What is required: Only the pictures should be left out; repeat the rest of the data exactly.
'''
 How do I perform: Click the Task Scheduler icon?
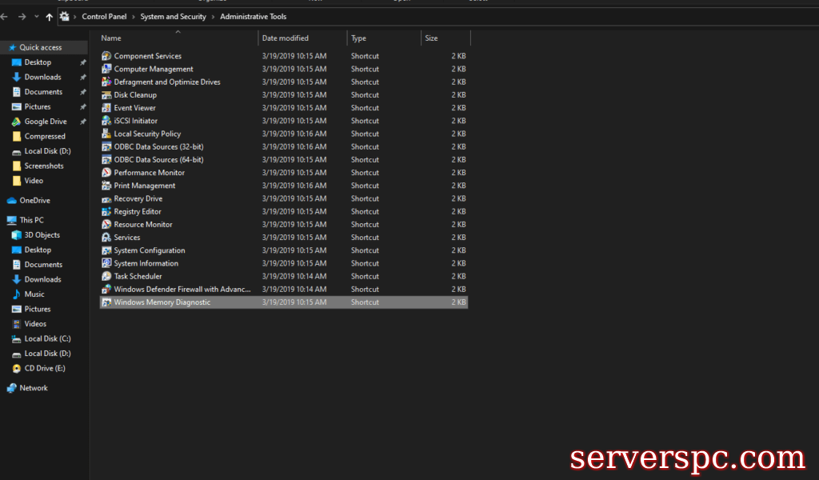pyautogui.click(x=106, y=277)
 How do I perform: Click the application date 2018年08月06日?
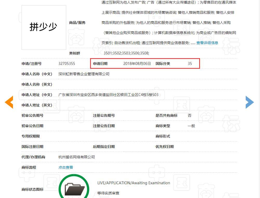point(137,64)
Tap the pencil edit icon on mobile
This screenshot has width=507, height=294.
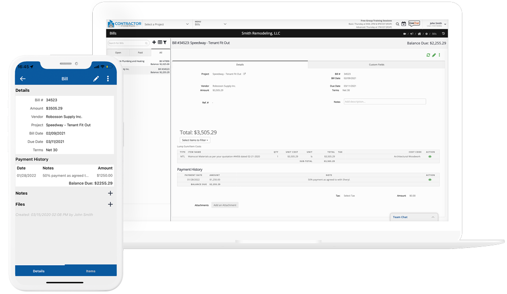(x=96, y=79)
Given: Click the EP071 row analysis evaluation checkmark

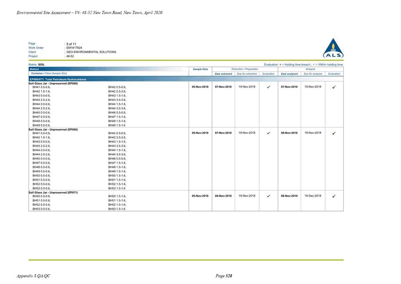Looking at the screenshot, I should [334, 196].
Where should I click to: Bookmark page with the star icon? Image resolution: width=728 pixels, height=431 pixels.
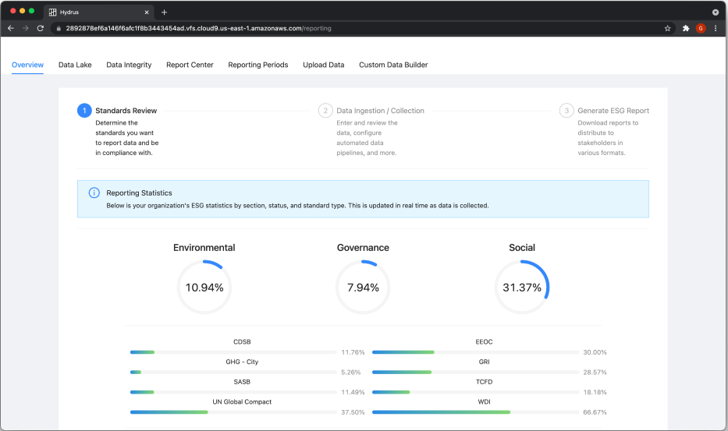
'''
Written solution:
 How do I perform: Click the Task Scheduler icon?
pyautogui.click(x=106, y=277)
 How do I perform: Click the application date 2018年08月06日?
point(137,64)
Tap the pencil edit icon on mobile
This screenshot has width=507, height=294.
(x=96, y=79)
Given: Click the EP071 row analysis evaluation checkmark

Looking at the screenshot, I should [334, 196].
Where should I click to: Bookmark page with the star icon? Image resolution: width=728 pixels, height=431 pixels.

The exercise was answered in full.